Maybe not as much of an adventure as some but I have sort of got used to titling my walks this way.
Some time ago I had downloaded a pdf of a BBC ‘Norman walk’, being the only one within easy reach, and so I printed this out and took it, an Ordnance Survey extract map I had printed out and my trusty Silva compass, all of which I used,and took the X7 bus to Salisbury.
As soon as we got into Wiltshire we passed through a village decorated with dummies dressed up in all sorts of amusing poses. It was very hard to get any photos from the bus so I was pleased to at least get this one.I hadn’t checked to see if I could get a bus to Old Sarum (which you can) and had decided to walk. So in the end I chose to start with points 5 and 4 on the BBC map as they could be on the way and then move on to the start of the walk.
This however was not such a good idea as you can’t always find things if you aren’t following instructions!
I turned off by this lovely thatched cottage,looking for ‘The Parliament Tree’ or at least the plaque where it once stood and proceeded up a woodland path.after a bit it narrowed.Here is a view through the right hand side at one point.so you can see the open ground and houses beyond.
Of course I couldn’t resist taking a picture of the wild rose that leaned across to the path.The weather forecast had been for sun early and then cloud but as you can see the sun was almost too bright for photographs and it turned out a warm sunny day. The sort of weather you expect in June!
I couldn’t work out where I could expect to see the plaque I mentioned so I proceeded on to Old Sarum.
As instructed I climbed onto the inner rampart and walked along it.You can see what a beautiful day it was.
I reached the site of the original cathedral and came across this.I wasn’t sure what it was, an undercroft perhaps.
Here you can see the layout of the cathedral as not much is left standing.There were lots of small pits in the ground,A sign of rabbits I thought!
I proceeded round the outer part of the ditch that surrounded the royal castle.
It was hard to get a photograph that gave an idea of it’s depth but I think the shadow of the trees help here.Now the BBC walk didn’t involve any expense but I decided that I would pay and visit the inner castle part of the site for two reasons.

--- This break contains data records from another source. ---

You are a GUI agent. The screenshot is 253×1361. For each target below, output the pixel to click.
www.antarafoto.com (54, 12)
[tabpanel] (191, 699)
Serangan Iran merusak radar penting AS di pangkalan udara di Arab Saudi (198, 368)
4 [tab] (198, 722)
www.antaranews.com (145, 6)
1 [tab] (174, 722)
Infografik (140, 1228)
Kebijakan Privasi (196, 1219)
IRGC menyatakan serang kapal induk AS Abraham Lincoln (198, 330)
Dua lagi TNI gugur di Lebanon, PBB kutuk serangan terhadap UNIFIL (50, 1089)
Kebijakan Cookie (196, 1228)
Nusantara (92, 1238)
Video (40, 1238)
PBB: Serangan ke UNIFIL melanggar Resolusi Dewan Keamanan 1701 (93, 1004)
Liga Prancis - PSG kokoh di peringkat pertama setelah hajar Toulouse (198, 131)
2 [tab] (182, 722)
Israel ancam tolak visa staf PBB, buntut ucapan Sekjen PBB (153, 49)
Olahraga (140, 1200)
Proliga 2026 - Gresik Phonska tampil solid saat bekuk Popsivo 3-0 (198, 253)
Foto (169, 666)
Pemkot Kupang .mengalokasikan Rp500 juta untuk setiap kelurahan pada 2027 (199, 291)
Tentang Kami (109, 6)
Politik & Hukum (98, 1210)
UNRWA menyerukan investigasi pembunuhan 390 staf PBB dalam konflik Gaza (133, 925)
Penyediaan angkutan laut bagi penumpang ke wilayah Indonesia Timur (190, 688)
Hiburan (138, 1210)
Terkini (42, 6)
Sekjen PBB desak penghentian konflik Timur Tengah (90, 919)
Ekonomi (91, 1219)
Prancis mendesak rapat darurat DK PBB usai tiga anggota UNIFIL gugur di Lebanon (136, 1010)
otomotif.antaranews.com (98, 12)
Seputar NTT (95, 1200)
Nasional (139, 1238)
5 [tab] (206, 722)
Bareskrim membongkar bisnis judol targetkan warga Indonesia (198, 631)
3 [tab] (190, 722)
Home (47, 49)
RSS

The first because on my previous visit with a friend, we had walked there along the river, a very pretty walk, but by the time we arrived she said she was tired and was worried if we would get back in time for something she had to do, so we didn’t stay very long.
The second reason was because on that visit I had seen that they sold some attractive silver rings.
Here is the bridge over the ditch that leads to the royal castle ruins.Now I bought the ring to the left in the picture below in St David’s when I was twenty-two and I wore it most of the time until a few years ago when my knuckles got too big. I wanted to get another silver ring, maybe a celtic cut-out design but not one with a break in the pattern where it was joined in a circle.
When I had been here before they had such a ring but I didn’t have time to look at it and wasn’t sure if I could really afford it. This time they didn’t have the same ring but I found this one (on the right). It was about two third the width of the ring I had seen and about two thirds the price, both of which were a good idea so I bought it. It was just the right size so obviously this was meant to be!I don’t want to bore you but I will share a few of the photographs I took round the castle area.
There is the well and believe it or not people had slipped coins down the side. Don’t know if anyone could collect them up.
Here is a long view of the main ruins.and this is the banked chalk path that runs along the edge (just at the top of the steps you can see in the photo above).From here I took a distant view of Salisbury cathedral using the maximum digital zoom of my camera which obviously doesn’t give you the best picture but gave me more than I could see with my eyes!I walked along the path as far as the most solid of the flint walls. Obviously, originally these would have been faced with smooth stone.
I couldn’t resist taking a closer look at the flints.I thought this was a bit like an animal face.I also found there were plants growing in the walls.From here I could get another view of the layout of the old cathedral.I decided to make another try at finding the Parliament Elm plaque by following the given instructions.
I almost missed the sign that said “Stratford sub-Castle 1/2 mile.”But found the first gate and saw a rabbit! unfortunately he saw me first but here is proof!and then the second gate,and finally the plaque.I decided not to try to find points 6 and 7 of the planned walk as the walk did seem to be mainly an exercise in imagination and so I then went back the way I came photographing the flowers in a couple of gardens as I went.
Two sorts of poppies: ordinary and californian plus some wheat!Then one of my favourites ever since I grew them as a child: Love-in-the-mist.Since I now knew where I was and was no longer afraid of getting lost I decided to finish the day by walking along the river Avon.and took a last view of Salisbury cathedral.I got to the bus stop just as the last bus of the day to Southampton was leaving! I hadn’t realised that the later buses only went halfway, so I was lucky. Must plan better next time.
I hope you enjoy joining me on my walk. I realise that writing and sharing these posts is almost as good as being able to have company on the walk itself.